Conference Abstracts - Summit on Cancer Health Disparities (SCHD26)
Vol. 6, Issue Supplement 1, 2026 · S1-2
Global disparity in access to acute oncology services: real-world consequences and tangible actions in tackling them
Sola Adeleke, MBBS, MRCP, FRCR, PhD,Michael Atife, MBBS,Hasan Al-Sattar, MBBS,Jakob Hassan-Dinnif, MBBS,Layth Mula-Hussain, MBChB, MSc, EF, FRCP Edin,Oluwadamilola Oyedele, MBBS, MRCP,Joao R Galante, MBBS, MRCP, FRCR, MSc,Javier-David Benitez-Fuentes, MD,Katie Wakeham, MBBS, MRCP, FRCR, PhD,Enrique Soto-Perez-de-Celis, MD, PhD, FASCO,Dario Trapani, MD,Esele Okondo, MBBS
Submission received: 2025-12-12 / Accepted: 2026-01-07 / Published: 2026-01-25
Abstract
Background
Acute oncology services (AOS) integrate oncology expertise into acute care, linking emergency departments, oncology and medical teams to provide coordinated management of cancer-related emergencies. In high-income countries (HICs), AOS has been demonstrated to improve outcomes via prompt diagnostics and reduced hospital stays for acutely ill patients. However, their role and potential impact in low- and middle-income countries (LMICs) remains poorly defined, despite the disproportionate burden of cancer-related morbidity and mortality in these regions. This study evaluates AOS in LMICs as a potentially cost-effective strategy to reduce global cancer care disparities.
Methods
We are conducting a global cross-sectional survey targeting clinical oncologists in LMICs using a structured questionnaire. Key domains include access to AOS, quality of acute care, workforce capacity and infrastructure. Findings will inform a Delphi study engaging experts from both LMICs and HICs to define essential AOS components and guide implementation in resource-limited settings.
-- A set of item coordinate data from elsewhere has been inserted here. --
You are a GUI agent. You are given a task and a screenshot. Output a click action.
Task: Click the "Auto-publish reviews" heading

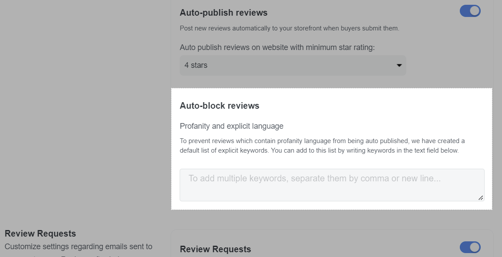224,13
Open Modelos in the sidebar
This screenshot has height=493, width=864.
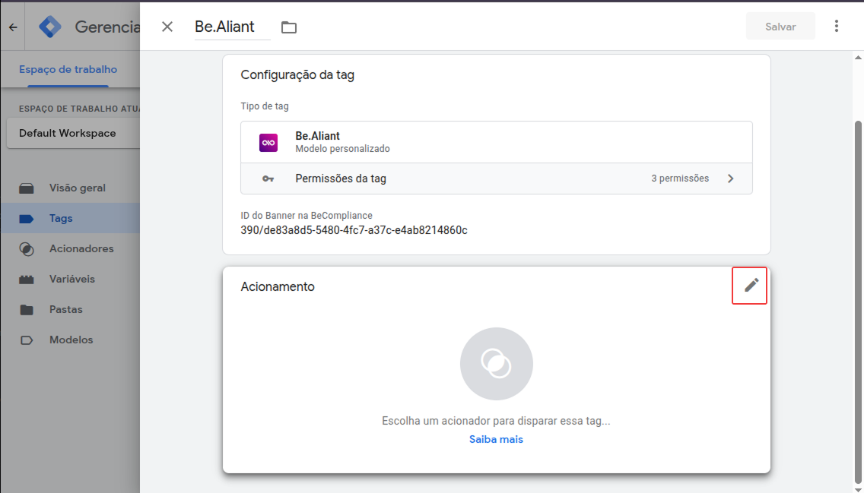pyautogui.click(x=71, y=340)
Subsequent projects will include pilot implementation studies, evaluation of outcomes for key oncological emergencies (e.g, neutropenic fever, cord compression, SVC syndrome), and development of international partnerships to translate consensus into scalable, sustainable AOS models of care.
Results
This is a trial in progress and data collection is underway. As of September 2025, responses have been received from 90 oncologists across more than 20 countries and 6 continents. We anticipate collecting over 250 responses to enable sufficient power for robust analysis. Findings will identify common barriers to AOS delivery and highlight opportunities for targeted intervention to strengthen acute cancer care in LMICs.
Conclusions
Preliminary insights suggest that AOS remain underdeveloped in many LMIC settings, despite their potential to significantly improve patient outcomes. The results of this study will provide critical evidence to inform future policy, guiding the development of scalable and context-specific AOS. Ultimately, this work will help to support global efforts to reduce inequalities in global cancer care.